When focus groups go bad

“This could be a complete waste of my time,” I pondered aloud before I left the house.

“Why?” my wife asked.

“Haven’t you ever been to a disability focus group before?” I laughed. “I’ll snapchat you a picture of the snacks. They’ll be awful.”

They were.

But so was everything else. The writing was on the wall from the start (except it wasn’t) as there was no signage on the building, and when you arrive at 7:30pm in winter, you need some signage. Upon entering, nervous facilitators fussed over where I should sit. I went to partake in the snacks, except they were placed in the middle of the table, out of my reach. The first question the facilitators asked was gob-smackingly ableist (“How would you feel if you were left alone at a table with a disabled person?”), and so I asked the facilitator to clarify what the question meant. She couldn’t. The night went on like this, with clanger after clanger of ableist, hostile language. I almost walked out several times. 90 excruciating minutes later, I got in my car and text my wife.

“What a clusterfuck.”

Here’s the thing. In the same way that cultural minority has tikanga or customs, so does the disability world. For instance, make sure your signage is good. If you’re providing refreshments, make them accessible. Use inclusive language. Be disability confident (and if you’re not, upskill yourself). Have high expectations of participants and facilitate the session well. Don’t let people get dragged down into war stories (we love that shit).

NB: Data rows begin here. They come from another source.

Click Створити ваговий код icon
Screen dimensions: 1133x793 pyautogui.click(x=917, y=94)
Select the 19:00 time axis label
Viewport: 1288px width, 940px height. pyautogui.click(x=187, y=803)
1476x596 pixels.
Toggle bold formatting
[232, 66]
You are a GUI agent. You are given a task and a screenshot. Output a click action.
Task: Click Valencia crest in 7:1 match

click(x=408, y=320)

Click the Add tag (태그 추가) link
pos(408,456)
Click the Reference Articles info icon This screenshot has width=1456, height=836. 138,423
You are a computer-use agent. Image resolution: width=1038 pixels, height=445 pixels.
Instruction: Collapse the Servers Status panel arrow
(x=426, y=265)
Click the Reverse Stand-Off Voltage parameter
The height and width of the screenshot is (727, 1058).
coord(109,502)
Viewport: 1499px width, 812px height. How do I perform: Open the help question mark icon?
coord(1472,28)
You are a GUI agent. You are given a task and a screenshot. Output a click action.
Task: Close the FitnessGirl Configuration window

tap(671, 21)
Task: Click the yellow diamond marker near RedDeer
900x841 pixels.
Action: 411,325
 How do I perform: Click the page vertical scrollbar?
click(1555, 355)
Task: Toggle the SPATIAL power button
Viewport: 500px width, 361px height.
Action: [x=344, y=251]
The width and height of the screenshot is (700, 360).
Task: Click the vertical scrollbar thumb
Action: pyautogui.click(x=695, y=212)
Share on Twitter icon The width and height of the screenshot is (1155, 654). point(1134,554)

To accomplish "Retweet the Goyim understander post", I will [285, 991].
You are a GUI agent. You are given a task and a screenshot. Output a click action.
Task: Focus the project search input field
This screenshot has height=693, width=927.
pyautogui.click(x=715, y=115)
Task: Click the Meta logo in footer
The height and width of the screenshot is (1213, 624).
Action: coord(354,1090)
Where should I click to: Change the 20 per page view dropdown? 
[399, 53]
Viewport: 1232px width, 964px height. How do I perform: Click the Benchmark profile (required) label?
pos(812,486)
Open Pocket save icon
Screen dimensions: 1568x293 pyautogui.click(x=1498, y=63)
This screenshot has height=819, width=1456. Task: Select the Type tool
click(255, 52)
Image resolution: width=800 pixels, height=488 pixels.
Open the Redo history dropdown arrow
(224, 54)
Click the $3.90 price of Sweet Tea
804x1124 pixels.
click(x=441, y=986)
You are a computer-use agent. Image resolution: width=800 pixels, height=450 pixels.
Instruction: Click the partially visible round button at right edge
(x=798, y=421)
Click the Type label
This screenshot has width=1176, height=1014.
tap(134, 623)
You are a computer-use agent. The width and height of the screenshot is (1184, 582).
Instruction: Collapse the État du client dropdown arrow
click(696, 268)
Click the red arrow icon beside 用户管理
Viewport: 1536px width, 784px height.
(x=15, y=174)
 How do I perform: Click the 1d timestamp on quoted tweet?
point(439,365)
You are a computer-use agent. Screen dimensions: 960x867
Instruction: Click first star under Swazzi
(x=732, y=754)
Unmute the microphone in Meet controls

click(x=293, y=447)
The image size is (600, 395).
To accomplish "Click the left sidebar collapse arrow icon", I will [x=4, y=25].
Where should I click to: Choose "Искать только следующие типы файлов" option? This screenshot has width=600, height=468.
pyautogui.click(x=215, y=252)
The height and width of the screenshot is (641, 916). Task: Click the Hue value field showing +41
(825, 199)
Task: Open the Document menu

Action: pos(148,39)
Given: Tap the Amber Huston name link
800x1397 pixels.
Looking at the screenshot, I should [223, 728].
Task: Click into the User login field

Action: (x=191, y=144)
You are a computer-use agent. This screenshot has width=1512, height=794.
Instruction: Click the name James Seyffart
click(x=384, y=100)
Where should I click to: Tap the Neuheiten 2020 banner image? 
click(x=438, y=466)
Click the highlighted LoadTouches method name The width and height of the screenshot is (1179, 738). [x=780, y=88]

But do you know what would make your focus group even better?

…If a disabled person had facilitated the session! I know there are potentially some ethical issues around this, but what I’m saying is, that there are plenty of disabled people who could’ve run that session and maintained the disabled participants’ dignity and integrity. Surely that’s not too much to ask.

NB: I’ve followed up with the relevant groups about my experience, in order to ensure it doesn’t happen again.